The Commissioner has established a five-step evaluation process to determine whether an individual is disabled as defined by the Social Security Act. 20 C.F.R. §§ 404.1520, 416.920. The Supreme Court has recognized the validity of this sequential evaluation process. Bowen v. Yuckert, 482 U.S. 137, 140-42 (1987). The five-step process is as follows:

First, the [Commissioner] considers whether the claimant is currently engaged in substantial gainful activity. If he is not, the [Commissioner] next considers whether the claimant has a “severe impairment” which significantly limits his physical or mental ability to do basic work activities. If the claimant suffers such an impairment, the third inquiry is
whether, based solely on medical evidence, the claimant has an impairment which is listed in Appendix 1 of the regulations. If the claimant has such an impairment, the [Commissioner] will consider him disabled without considering vocational factors such as age, education, and work experience; the [Commissioner] presumes that a claimant who is afflicted with a “listed” impairment is unable to perform substantial gainful activity. Assuming the claimant does not have a listed impairment, the fourth inquiry is whether, despite the claimant's severe impairment, he has the residual functional capacity to perform his past work. Finally, if the claimant is unable to perform his past work, the [Commissioner] then determines whether there is other work which the claimant could perform. Under the cases previously discussed, the claimant bears the burden of the proof as to the first four steps, while the [Commissioner] must prove the final one.
Berry v. Schweiker, 675 F.2d 464, 467 (2d Cir. 1982); accord McIntyre v. Colvin, 758 F.3d 146, 150 (2d Cir. 2014). “If at any step a finding of disability or non-disability can be made, the SSA will not review the claim further.” Barnhart v. Thompson, 540 U.S. 20, 24 (2003).

III. ANALYSIS

Plaintiff presents three claims of error for the Court's review. Dkt. No. 15, Pl.'s Mem. of Law at pp. 10-19. Plaintiff contends first that the ALJ committed reversible error in his evaluation of the opinion evidence from her treating mental health provider; second, that he erred in his evaluation of her RFC; and third, that his Step 5 determination was not supported by substantial evidence. Pl.'s Mem. of Law at pp. 10-19. In response, Defendant asserts that the ALJ permissibly discounted the treating provider's “checklist, ” that the RFC was adequately supported, and that the Step 5 determination was permissibly based upon the vocational expert's testimony. Dkt. No. 20, Def.'s Mem. of Law at pp. 2-21.

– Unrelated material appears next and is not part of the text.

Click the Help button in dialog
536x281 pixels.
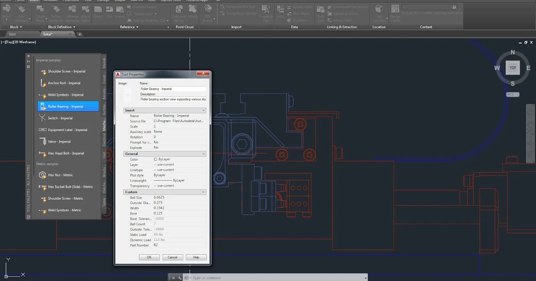(x=196, y=257)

Plaintiffs first claim of error relates to the ALJ's evaluation of an opinion from her treating mental health provider. Plaintiff claims that the RFC was not supported by substantial evidence because the ALJ improperly discounted the opinion of Kaitlin Jones, LCSW. As a licensed clinical social worker, Jones is not considered an acceptable medical source under Social Security regulations. 20 C.F.R. § 416.902(a). However, as a licensed healthcare worker working within her scope of practice, she is considered a medical source rather than a nonmedical source. 20 C.F.R. § 416.902(i), (j).

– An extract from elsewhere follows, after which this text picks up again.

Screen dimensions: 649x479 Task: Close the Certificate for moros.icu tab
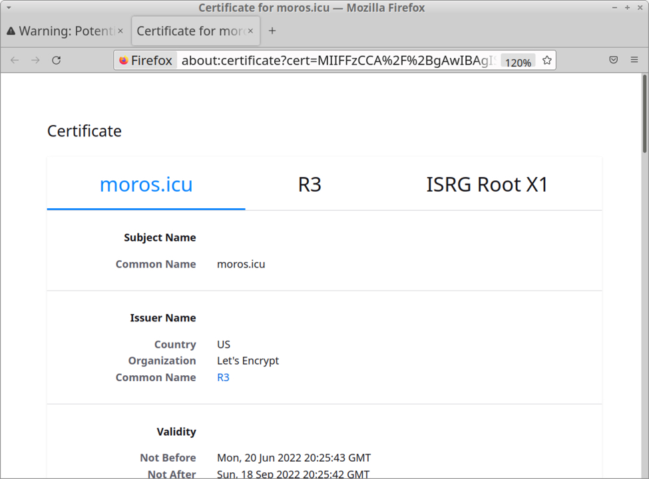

Plaintiffs claim was filed after March 27, 2017, and therefore, the analysis is governed by 20 C.F.R. § 404.1520c, which describes how the Social Security Administration presently considers and articulates medical opinions. The SSA no longer defers or gives any specific evidentiary weight to any medical opinions, including those from the claimant's treating medical sources. 20 C.F.R. § 404.1520c(a). Instead, the ALJ must now evaluate the medical opinions and prior medical findings by considering a list of five factors: the supportability of the opinion, consistency with the record and other sources, the relationship that the writer of the opinion has with the claimant, the specialization of the writer, and “other factors.” 20 C.F.R. § 404.1520c(c)(1-5). “Although the new regulations eliminate the perceived hierarchy of medical sources, deference to specific medical opinions, and assigning ‘weight' to a medical opinion, the ALJ must ‘still articulate how [he or she] considered the medical opinions' and ‘how persuasive [he or she] find[s] all of the medical opinions.'” Andrew G v. Comm'r of Soc. Sec, 2020 WL 5848776 at *5 (N.D.N.Y. Oct. 1, 2020) (quoting 20 C.F.R. §§ 404.1520c(a) and (b)(1), 416.920c(a) and (b)(1)). Of the five factors, the two “most important factors for determining the persuasiveness of medical opinions are consistency and supportability.” Revisions to Rules Regarding the Evaluation of Medical Evidence (“Revisions to Rules”), 2017 WL 168819, 82 Fed.Reg. 5844, at 5853 (Jan. 18, 2017); Andrew G v. Comm'r of Soc. Sec, 2020 WL 5848776 at *5.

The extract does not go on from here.